Second; the lax security conditions prevailing at the India nuclear plants are an invitation to disaster and sabotage. The water in the cooler at Kaiga Atomic Plant was spiked with tritiated heavy water which is used as a coolant in the nuclear reactor. It was an insider job; a disgruntled scientist or a wayward ideologue getting even with the system. Such rogue elements now have a confirmed presence in the Indian nuclear establishment and it is not a question of if but when and where would they strike again. The standard of physical safety also leaves much to be desired. There were no security cameras covering the interior premises of the Kaiga Nuclear Plant that happens to be rather a newer establishment. At older plants the conditions are certainly more chaotic. The incidents ought to set the alarms bell ringing for the mentors of Indian nuclear program who want the country to speedily emerge as a nuclear colossus.

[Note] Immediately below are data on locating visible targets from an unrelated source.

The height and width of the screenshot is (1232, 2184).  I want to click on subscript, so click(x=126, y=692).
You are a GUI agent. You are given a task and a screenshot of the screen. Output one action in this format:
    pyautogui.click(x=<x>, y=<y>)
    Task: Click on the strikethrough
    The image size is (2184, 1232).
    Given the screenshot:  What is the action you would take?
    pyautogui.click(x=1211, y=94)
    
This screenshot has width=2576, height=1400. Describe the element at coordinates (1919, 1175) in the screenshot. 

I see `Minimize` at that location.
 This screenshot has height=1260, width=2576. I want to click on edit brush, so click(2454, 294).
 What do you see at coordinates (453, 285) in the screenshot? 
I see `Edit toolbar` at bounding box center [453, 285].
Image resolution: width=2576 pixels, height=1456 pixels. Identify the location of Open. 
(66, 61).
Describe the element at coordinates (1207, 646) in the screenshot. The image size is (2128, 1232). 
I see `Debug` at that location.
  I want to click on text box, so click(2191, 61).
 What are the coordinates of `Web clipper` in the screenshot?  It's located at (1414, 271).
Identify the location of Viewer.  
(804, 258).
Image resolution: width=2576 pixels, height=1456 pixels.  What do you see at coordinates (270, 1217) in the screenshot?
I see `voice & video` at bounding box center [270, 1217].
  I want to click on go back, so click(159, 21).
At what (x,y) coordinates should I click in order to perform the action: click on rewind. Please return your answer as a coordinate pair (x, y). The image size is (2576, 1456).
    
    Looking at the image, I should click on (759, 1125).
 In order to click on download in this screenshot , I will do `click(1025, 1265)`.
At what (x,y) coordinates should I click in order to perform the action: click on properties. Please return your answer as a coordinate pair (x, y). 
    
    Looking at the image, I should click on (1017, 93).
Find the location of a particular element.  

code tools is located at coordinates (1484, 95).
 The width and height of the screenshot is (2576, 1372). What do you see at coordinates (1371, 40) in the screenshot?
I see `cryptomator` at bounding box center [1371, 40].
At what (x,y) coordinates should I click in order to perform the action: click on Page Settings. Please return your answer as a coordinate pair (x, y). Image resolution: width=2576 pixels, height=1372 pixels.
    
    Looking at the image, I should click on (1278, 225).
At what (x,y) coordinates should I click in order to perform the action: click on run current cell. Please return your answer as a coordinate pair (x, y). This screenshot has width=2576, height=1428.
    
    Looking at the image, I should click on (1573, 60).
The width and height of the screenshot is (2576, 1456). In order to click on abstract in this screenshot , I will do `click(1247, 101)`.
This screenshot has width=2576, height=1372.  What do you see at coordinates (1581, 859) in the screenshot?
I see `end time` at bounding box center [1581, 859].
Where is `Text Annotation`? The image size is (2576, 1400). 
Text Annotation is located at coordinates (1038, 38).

Third; as is evident from record, the safety status in India’s nuclear facilities is far below international standards. Recurring incidents of accidents and nuclear sabotage have exposed inefficiency at India’s archaic nuclear regulatory mechanism, casting doubts upon their capability to avert incidents of proliferation and nuclear disasters. Top Indian scientists are obsessed with a smooth ride to the top of bureaucratic ladder rather than committing themselves to pursuits of science and technology and matters of safety. Situation gets further exacerbated by the Indian propensity to deny responsibility for the incidents of nuclear sabotage by attributing these to the ever present “foreign hand”. In such an environment the emphasis is to cover up accidents behind the readily available subterfuge of secrecy. India’s ineffective nuclear supervisory system coupled with an indigenous cult of terrorism, rather than a ‘foreign hand’, remains at the heart of the nuclear security problems confronting India.